E. Final fiscal year in which no federal tax return is required. When a capital corporation is not required to return to the federal government, its final fiscal year, for corporate tax purposes, ends on the date on which shareholders vote in favour of voluntary dissolution. In addition to the other requirements of this publication of technical information, a company must provide for all unvalued excise debts for businesses, in order to adequately protect the interests of Commonwealth revenues after the liquidation and dissolution of the business. a. the company`s federal and massachusetts identification numbers; (iv) interest and sanctions. Any part of the tax that is not paid on or before the final return due date and which, regardless of the extension of the filing period, is subject to interest ranging from the original due date to the day of payment. If the deadline does not apply to fifty per cent of the taxable tax for the final return on or before the original date of the final return, the extension of the period is cancelled and the return is punishable by penalties in case of late return. Although good quality certificates for dissolution purposes are no longer necessary to dissolve a company by the Secretary of State, companies can still obtain them for a variety of business reasons. The Commissioner will continue to voluntarily terminate these certificates following the procedures set out in this technical information release.
Regardless of whether or not voluntary dissolution companies are remediating a certificate of dissolution, these companies are still required to inform the Commissioner that the dissolution of the company has been duly authorized within 30 days of the date of that authorization. See I. C 156B, point 100 b) and section 1 of this communication on technical information. To obtain such a certificate, voluntary dissolution companies must take the following steps: (ii) the tax liability after the effective date of dissolution. Depending on the thought and circumstances, the company or shareholder of the dissolved company may be required to pay the taxes due by the company after the effective date of the dissolution. Has. Message security. A business may provide for any unvalued excise obligation for businesses by sending guarantees in the form of a security loan, a savings account with a Massachusetts bank or trust company, which may be fully divested, or a U.S. or Commonwealth commitment that expires over five years from the date of dissolution. c. the name and address of the parent company of a related group to which the company belongs or, in the last three years, if any; Legislation passed by the St.

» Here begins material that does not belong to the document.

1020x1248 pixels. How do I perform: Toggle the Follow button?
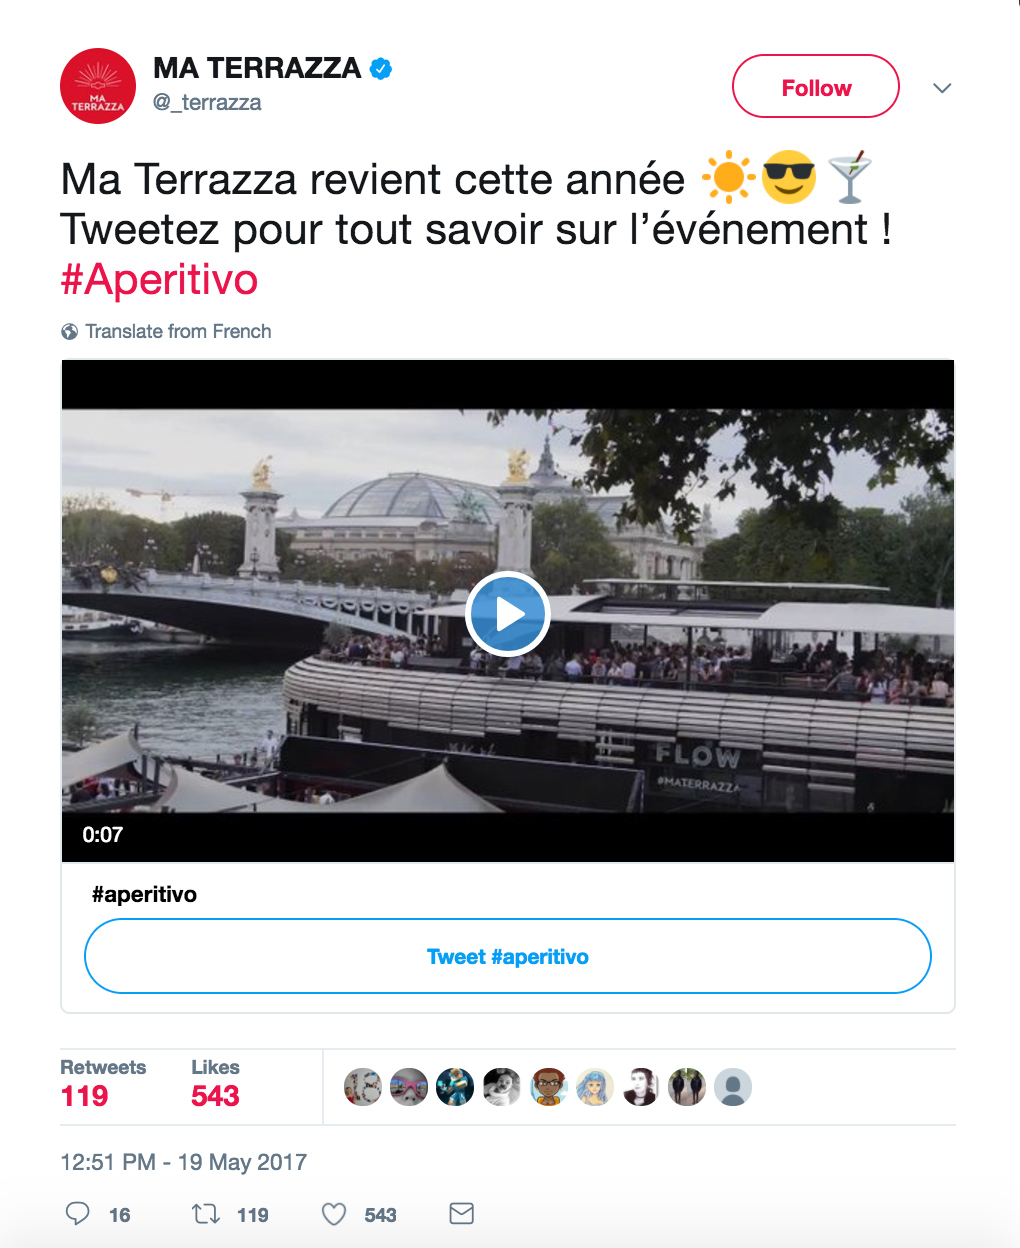click(x=815, y=87)
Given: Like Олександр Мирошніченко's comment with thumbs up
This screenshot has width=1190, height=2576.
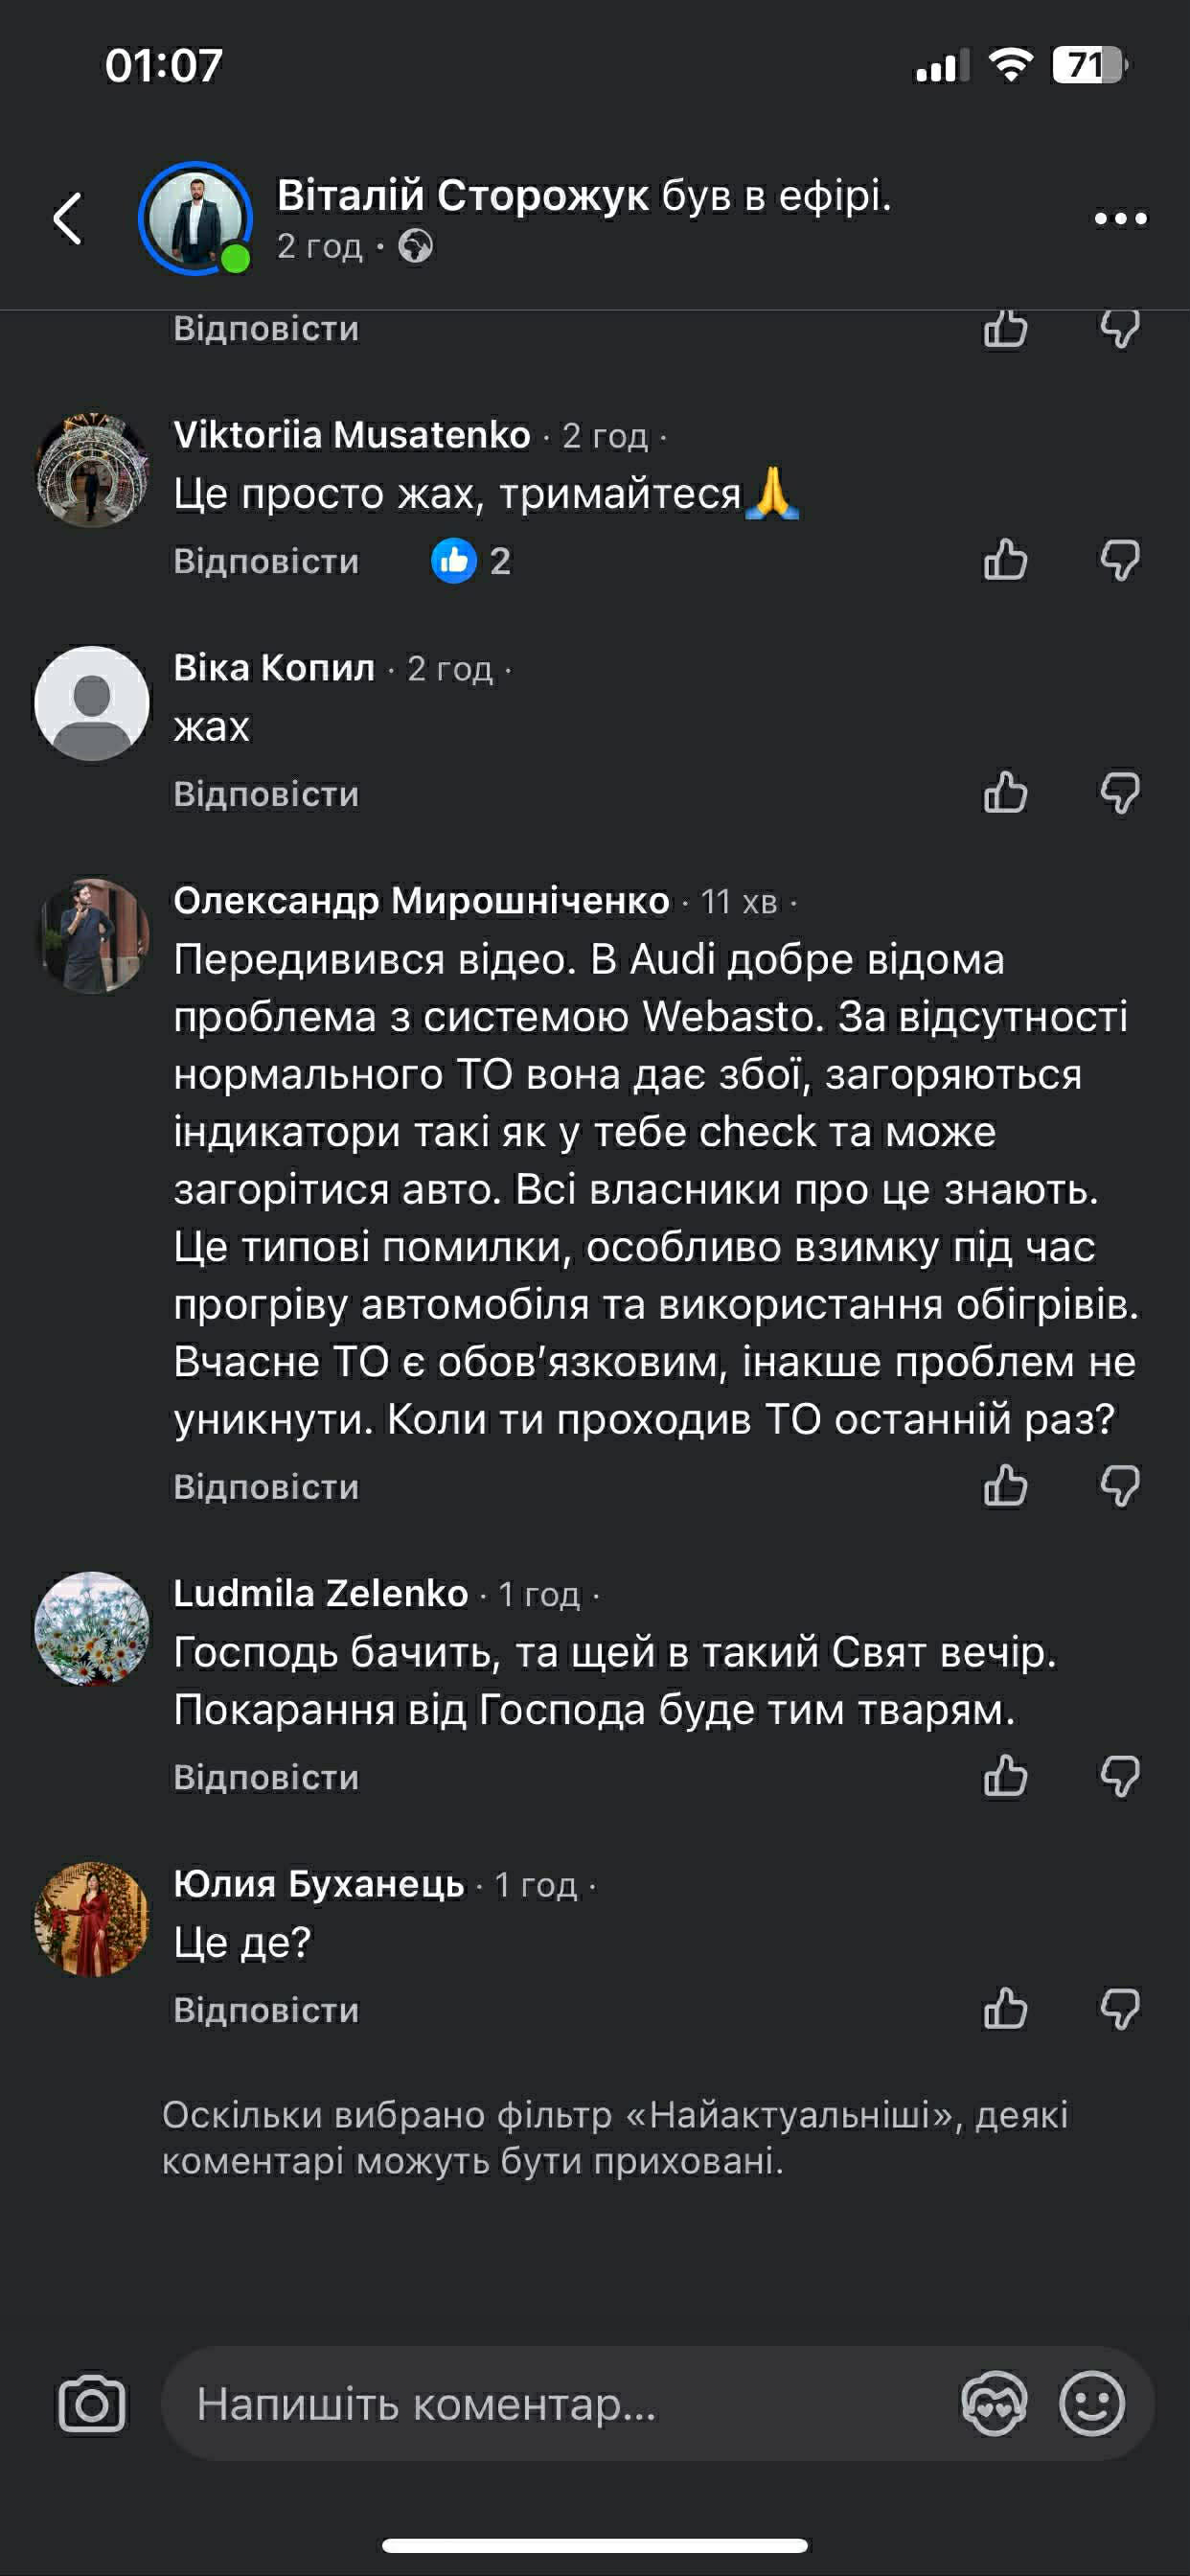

1991 Act, at age 529, effective March 19, 1992, amended Section 156B, p. 100,d) of the general law by removing the requirement that a voluntary dissolution corporation receive a certificate (“certificate” from the Minister of Revenue to be dissolved by the Secretary of State. In Communication 92-4 on technical information, the Commissioner indicated that, although these certificates are no longer necessary as a precondition for dissolution, the Commissioner will continue to issue these certificates to all companies wishing to obtain such certificates.